Data extracted from a collection:
++++++++

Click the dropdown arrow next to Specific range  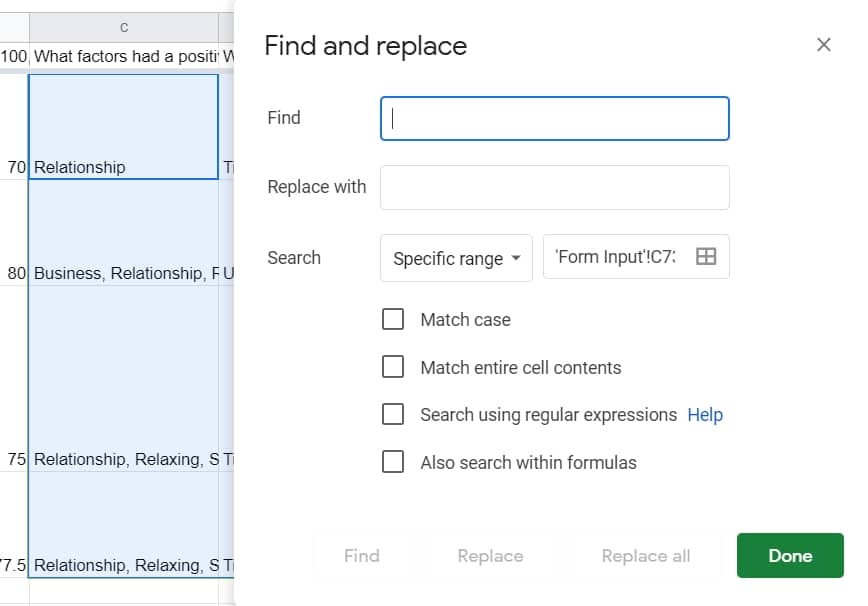pos(516,258)
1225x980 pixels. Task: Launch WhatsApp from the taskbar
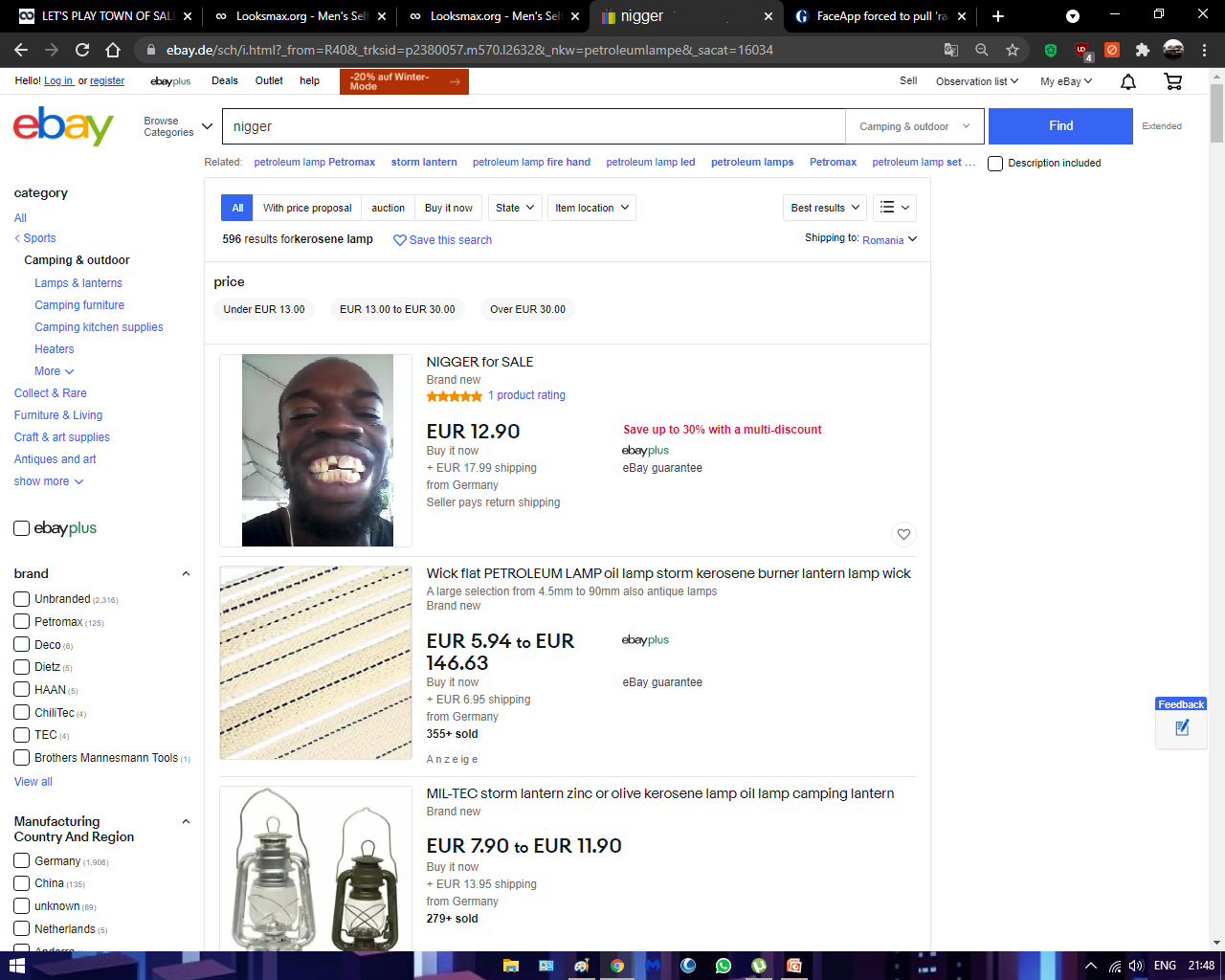point(724,966)
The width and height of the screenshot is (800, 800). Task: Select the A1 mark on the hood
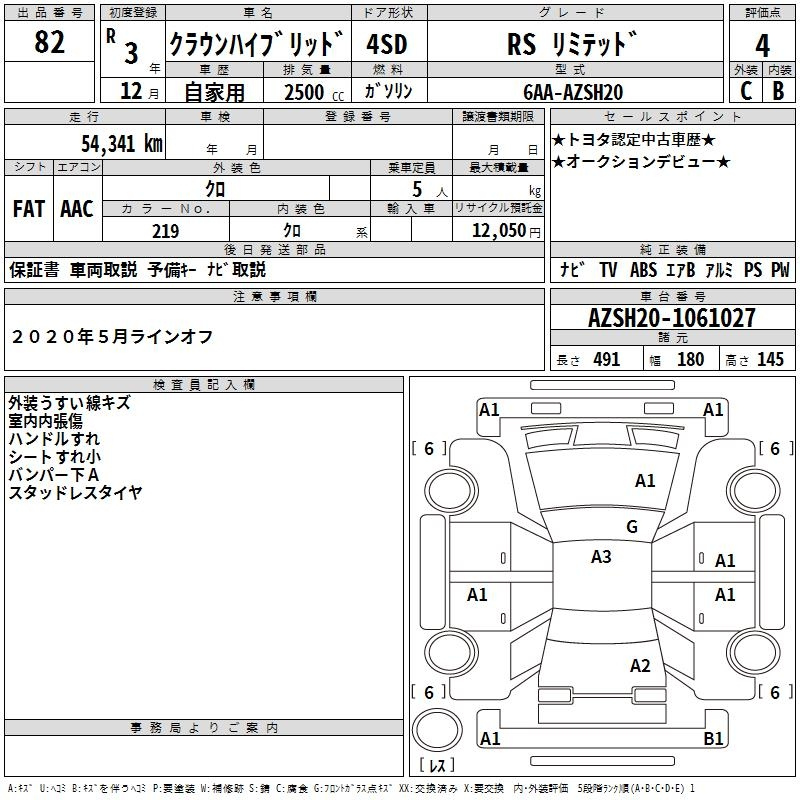pos(645,481)
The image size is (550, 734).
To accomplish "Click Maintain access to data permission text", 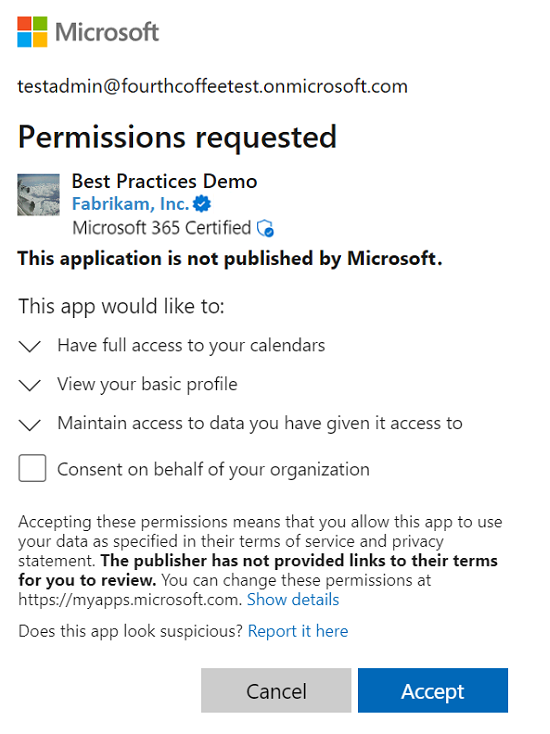I will 260,423.
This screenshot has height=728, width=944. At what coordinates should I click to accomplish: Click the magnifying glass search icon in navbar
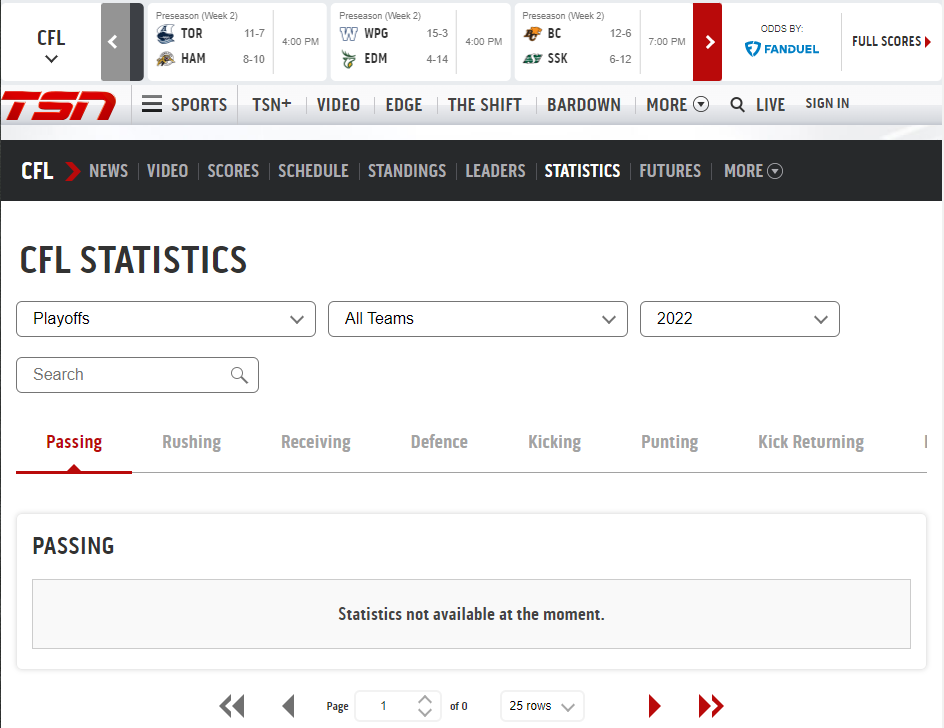point(738,105)
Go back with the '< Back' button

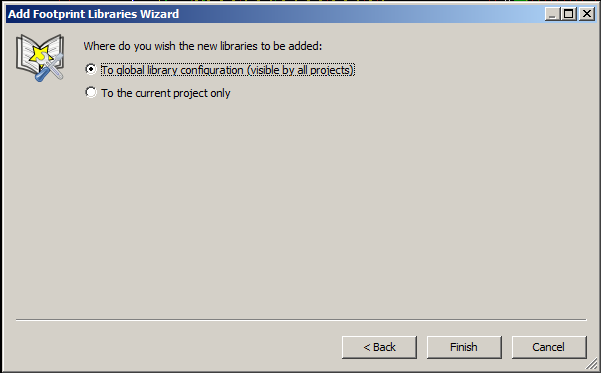click(379, 347)
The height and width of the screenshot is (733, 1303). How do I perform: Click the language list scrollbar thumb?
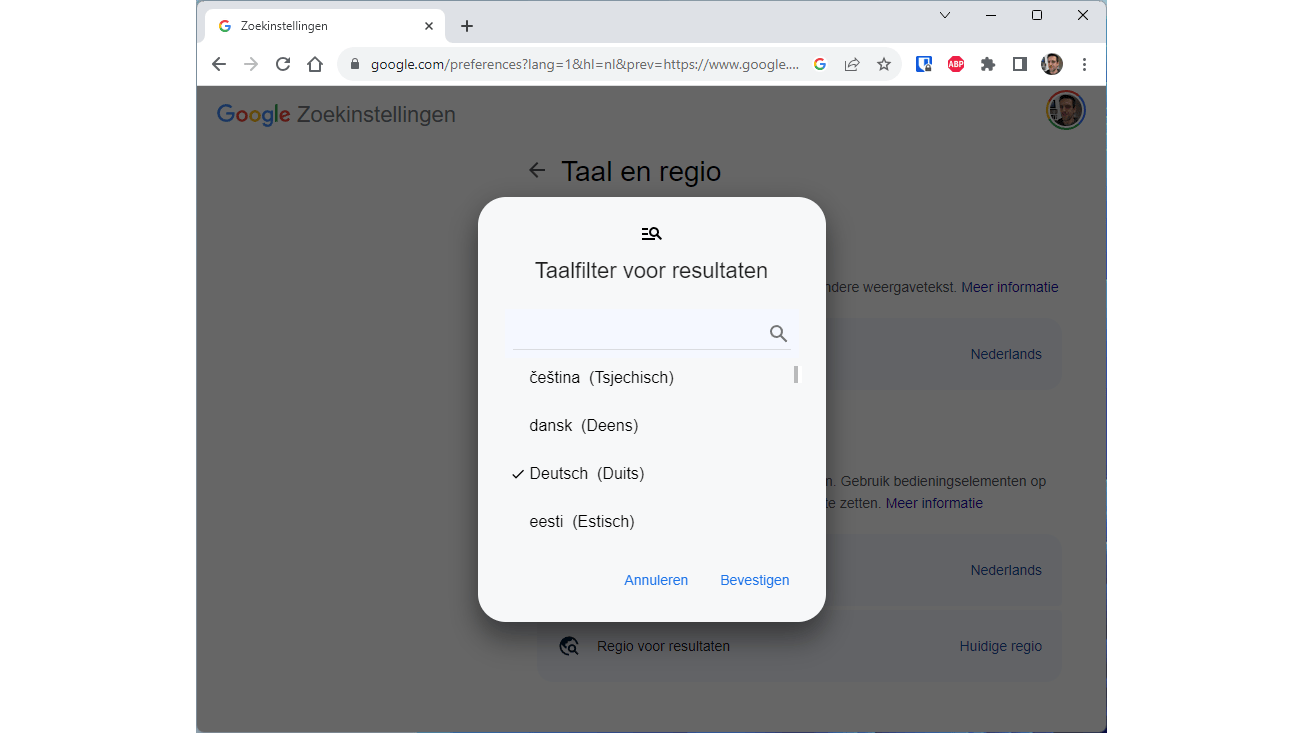coord(796,375)
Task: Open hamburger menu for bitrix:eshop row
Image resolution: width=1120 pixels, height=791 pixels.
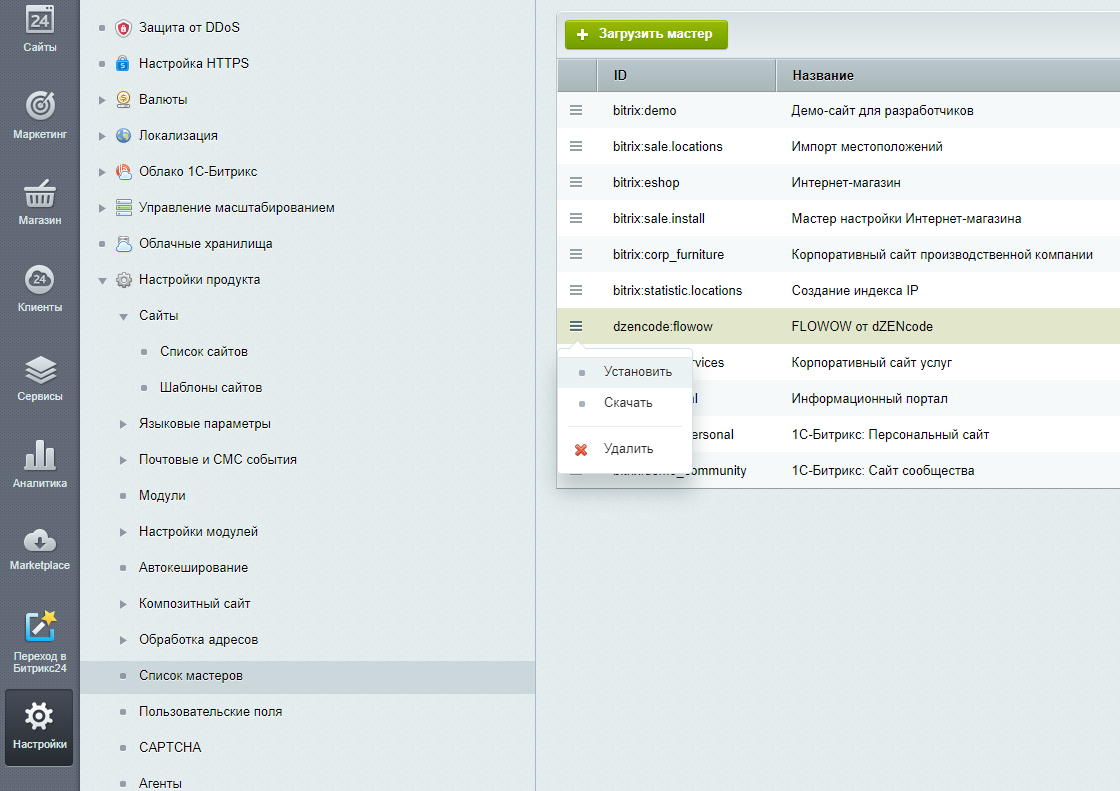Action: click(x=576, y=182)
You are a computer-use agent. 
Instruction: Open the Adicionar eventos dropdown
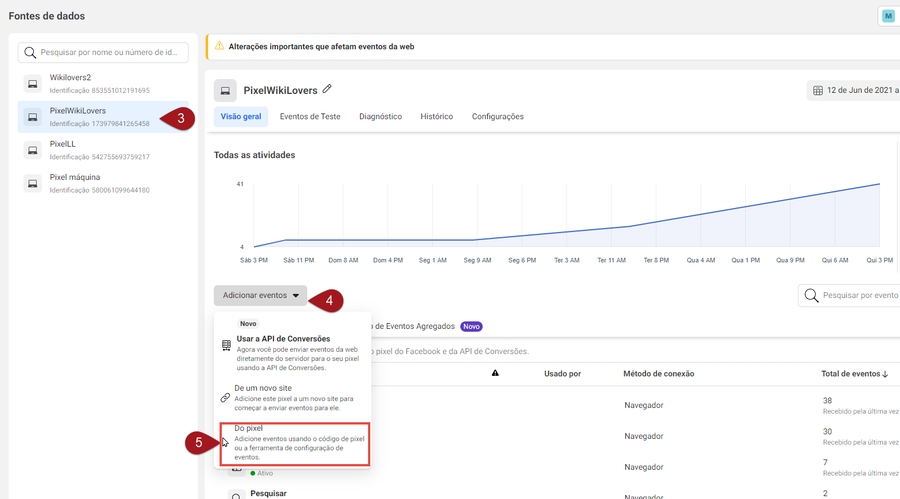pyautogui.click(x=260, y=296)
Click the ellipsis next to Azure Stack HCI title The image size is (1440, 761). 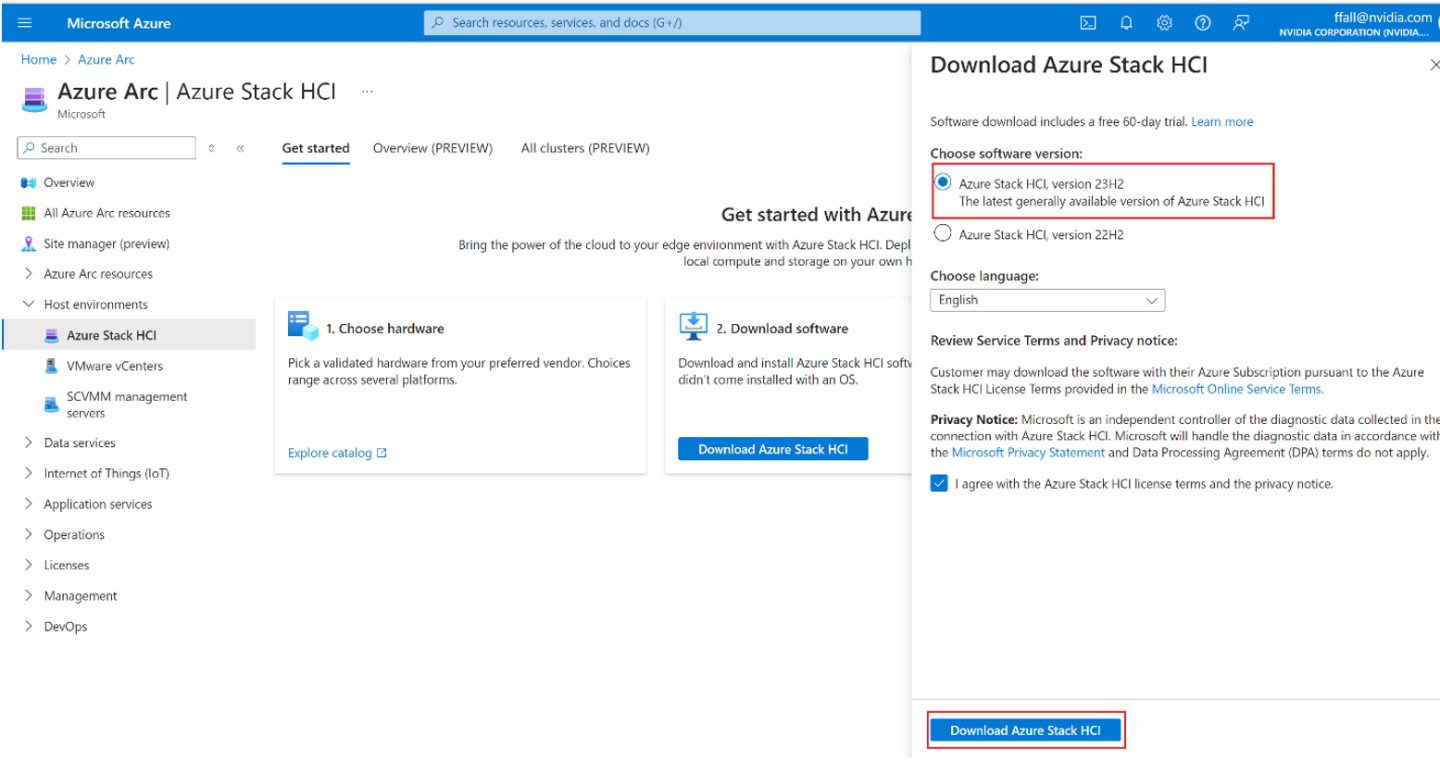(x=367, y=92)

++++++++

Problem details: Output exactly the lines above, beginning at the one with "Go back with the '< Back' button" and stopping after the one with "Task: Open hamburger". Pictures are to be omitted.

Answer space:
Go back with the '< Back' button

click(379, 347)
The height and width of the screenshot is (733, 1303). How do I perform: Click the language list scrollbar thumb?
coord(796,375)
Task: Open hamburger menu for bitrix:eshop row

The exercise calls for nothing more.